Domains and Domain Trees

Active Directory's logical structure is built around the concept of domains. Domains were introduced in Windows NT 3.x and 4.0. However, in Active Directory, domains have been updated significantly from the flat and inflexible structure imposed by Windows NT. An Active Directory domain is made up of the following components:
  1. An X.500-based hierarchical structure of containers and objects
  2. A DNS domain name as a unique identifier
  3. A security service, which authenticates and authorizes any access to resources via accounts in the domain or trusts with other domains
  4. Policies that dictate how functionality is restricted for users or machines within that domain

A domain controller (DC) can be authoritative for one and only one domain. It is not possible to host multiple domains on a single DC. For example, DispersedNet has already been allocated a DNS domain name for its company called dispersednet.com, so it decides that the first Active Directory domain that it is going to build is to be named dispersednet.com.

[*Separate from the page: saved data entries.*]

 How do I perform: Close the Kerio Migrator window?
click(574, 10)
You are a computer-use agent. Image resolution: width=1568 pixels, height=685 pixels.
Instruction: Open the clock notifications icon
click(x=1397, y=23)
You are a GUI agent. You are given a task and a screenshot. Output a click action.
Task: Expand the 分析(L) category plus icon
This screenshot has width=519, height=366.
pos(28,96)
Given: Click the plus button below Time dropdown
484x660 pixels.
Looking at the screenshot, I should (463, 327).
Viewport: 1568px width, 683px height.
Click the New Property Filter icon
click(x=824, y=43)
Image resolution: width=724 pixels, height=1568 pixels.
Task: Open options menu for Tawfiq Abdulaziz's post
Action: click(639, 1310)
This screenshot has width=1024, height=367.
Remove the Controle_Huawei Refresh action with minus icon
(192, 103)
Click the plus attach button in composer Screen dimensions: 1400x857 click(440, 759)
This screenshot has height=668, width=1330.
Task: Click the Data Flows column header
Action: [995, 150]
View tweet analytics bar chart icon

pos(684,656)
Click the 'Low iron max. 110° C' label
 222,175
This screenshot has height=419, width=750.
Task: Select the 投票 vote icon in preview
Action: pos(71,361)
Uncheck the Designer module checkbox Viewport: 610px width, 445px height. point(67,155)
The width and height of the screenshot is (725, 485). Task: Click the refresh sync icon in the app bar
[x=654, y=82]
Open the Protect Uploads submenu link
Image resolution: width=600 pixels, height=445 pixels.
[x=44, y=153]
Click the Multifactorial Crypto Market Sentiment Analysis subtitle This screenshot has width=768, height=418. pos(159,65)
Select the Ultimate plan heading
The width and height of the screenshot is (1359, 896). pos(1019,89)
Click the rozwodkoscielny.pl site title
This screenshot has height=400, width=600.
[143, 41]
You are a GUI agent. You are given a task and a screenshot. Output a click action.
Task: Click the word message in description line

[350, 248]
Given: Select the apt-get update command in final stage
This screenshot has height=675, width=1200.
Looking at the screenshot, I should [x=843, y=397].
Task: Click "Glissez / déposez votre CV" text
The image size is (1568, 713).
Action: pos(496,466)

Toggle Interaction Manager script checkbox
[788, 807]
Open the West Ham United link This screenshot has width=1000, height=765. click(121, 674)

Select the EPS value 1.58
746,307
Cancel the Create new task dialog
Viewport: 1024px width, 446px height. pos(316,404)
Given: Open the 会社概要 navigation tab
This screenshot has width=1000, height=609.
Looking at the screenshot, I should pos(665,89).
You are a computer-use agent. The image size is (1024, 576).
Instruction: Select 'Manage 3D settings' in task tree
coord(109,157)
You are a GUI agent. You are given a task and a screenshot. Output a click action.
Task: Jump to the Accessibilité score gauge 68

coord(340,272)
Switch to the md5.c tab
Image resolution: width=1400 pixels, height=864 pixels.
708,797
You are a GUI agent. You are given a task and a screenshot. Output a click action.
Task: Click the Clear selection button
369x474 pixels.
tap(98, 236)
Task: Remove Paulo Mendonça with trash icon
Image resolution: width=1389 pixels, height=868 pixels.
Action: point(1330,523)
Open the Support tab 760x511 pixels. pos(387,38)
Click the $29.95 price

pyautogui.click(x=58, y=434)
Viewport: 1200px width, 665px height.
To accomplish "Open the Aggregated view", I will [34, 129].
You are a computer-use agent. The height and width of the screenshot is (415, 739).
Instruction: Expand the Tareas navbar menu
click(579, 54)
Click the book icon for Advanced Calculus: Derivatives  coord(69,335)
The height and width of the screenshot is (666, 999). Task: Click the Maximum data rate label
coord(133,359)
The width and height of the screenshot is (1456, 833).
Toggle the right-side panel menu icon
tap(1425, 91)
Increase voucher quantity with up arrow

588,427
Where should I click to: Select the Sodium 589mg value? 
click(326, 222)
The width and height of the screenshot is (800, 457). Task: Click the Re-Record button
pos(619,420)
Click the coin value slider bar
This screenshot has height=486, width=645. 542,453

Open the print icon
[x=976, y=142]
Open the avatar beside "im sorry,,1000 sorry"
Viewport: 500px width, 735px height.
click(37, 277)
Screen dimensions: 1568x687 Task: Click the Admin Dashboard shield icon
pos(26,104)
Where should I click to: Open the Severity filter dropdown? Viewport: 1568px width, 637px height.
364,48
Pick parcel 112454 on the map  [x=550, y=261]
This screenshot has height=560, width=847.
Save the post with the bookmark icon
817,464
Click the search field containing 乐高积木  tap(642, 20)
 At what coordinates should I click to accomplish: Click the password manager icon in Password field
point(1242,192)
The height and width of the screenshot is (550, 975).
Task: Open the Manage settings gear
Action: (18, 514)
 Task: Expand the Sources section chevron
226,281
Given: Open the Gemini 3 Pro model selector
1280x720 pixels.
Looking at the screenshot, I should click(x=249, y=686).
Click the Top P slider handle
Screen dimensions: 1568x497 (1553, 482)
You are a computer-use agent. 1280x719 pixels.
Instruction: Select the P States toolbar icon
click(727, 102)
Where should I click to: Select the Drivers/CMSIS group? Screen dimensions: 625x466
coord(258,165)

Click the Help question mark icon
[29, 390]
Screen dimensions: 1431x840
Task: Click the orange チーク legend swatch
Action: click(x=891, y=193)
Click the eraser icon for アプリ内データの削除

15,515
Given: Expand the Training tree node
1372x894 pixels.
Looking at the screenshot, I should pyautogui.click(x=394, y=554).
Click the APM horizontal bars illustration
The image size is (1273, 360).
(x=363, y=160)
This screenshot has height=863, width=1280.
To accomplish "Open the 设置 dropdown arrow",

However, this is only the first domain in a series that may need to be created, and dispersednet.com is in fact the root of a domain tree. The dispersednet.com domain itself is automatically created as the root node of a hierarchical structure called a domain tree. This is literally a series of domains connected together in a hierarchical fashion, all using a contiguous naming scheme. If DispersedNet were to add domains called Europe, Asia, and Americas, then the names would be
  1. europe.dispersednet.com,
  2. asia.dispersednet.com, and
  3. americas.dispersednet.com.
Each domain tree is called by the name given to the root of the tree; hence, this domain tree is known as the dispersednet.com tree. You can see that in the setup of DispersedNet we now have a contiguous set of domains that all fit into a tree. Even if we had only one domain, it would still be a domain tree with one domain.